A Palm Tree Bows to the Moon

Ayla Hibri

 
 

Ayla Hibri is a visual artist and photographer. For the last decade Hibri has been in constant travel, shifting environments to maintain a continuum of displacement and discovery. Through the act of walking, exploring, and active observation, she has collected an expansive archive of visual data on the psychogeography of places and aspects of the human condition. Hibri has exhibited widely in several galleries, institutions and festivals including Jaou Tunis, Tunisia (2018); 87 Artistes Pour Le Peuple Kurde Paris, France (2016); Red studios, Sao Paolo, Brazil (2015); ISTANBUL’74 gallery, Istanbul, Turkey (2014); Cuadro Gallery, Dubai, UAE (2013); Institut Du Monde Arabe, Paris, France (2013), Thessaloniki Biennale, Greece (2011) and more. Hibri’s photographic series have been featured in different publications and press worldwide including The Guardian, The Wire, Brownbook Magazine, Dazed and Confused, Kaleidoscope and more.
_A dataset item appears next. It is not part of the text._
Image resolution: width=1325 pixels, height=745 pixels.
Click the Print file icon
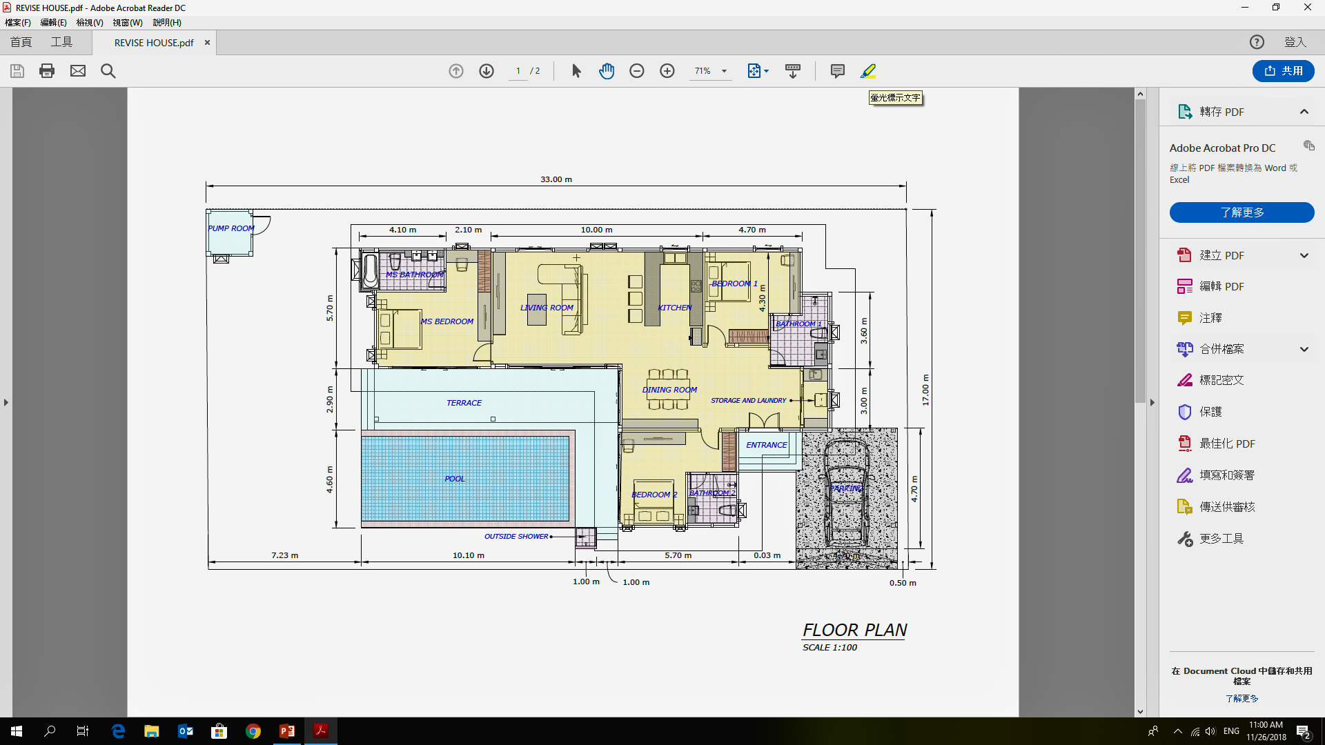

A Palm Tree Bows to the Moon

From details found in nature to cities, Ayla Hibri seems to capture archetypes, events and motifs that serve to inform the spirit as it journeys through different life stages in search of inner wholeness. In her black & white photographs, variations in subject matter serve to emphasize the intertwining of the visible and the invisible, of the conscious and unconscious, in relation to the self and the environment it dwells in. The exhibition at the Project Space gives the photographs a second life, with the initial inauguration of the exhibition taking place at Abroyan factory in Bourj Hammoud, the Armenian hub of Beirut. The abandoned space once served as a working place for hundreds of people. With its high ceilings and timelessly flawed walls, the factory stands as a witness to the passage of time and the endurance against it. Similarly, the series of photographs in A Palm Tree Bows to the Moon conveys both the ephemeral and the eternal. Hibri shows us that by tuning in to the universe’s interventions, patterns and synchronicities, and perceiving them as carriers of symbolic markers, we can be alerted to the mysterious which hides in plain sight, such that order can emerge from the chaos of being. These phenomena have meanings which can stretch from the mundane to the cosmic, by virtue of the beholder’s imagination. The exhibition is accompanied by a sound installation created by Lebanese musician and composers Charbel Haber and Jad Atoui. Their collaboration thus brings all of the senses together, positioning the photographs within a hypnotic realm that oscillates between obscurity and enlightenment. The exhibition is accompanied by the artist book A Palm Tree Bows to the Moon published by Kaph Books.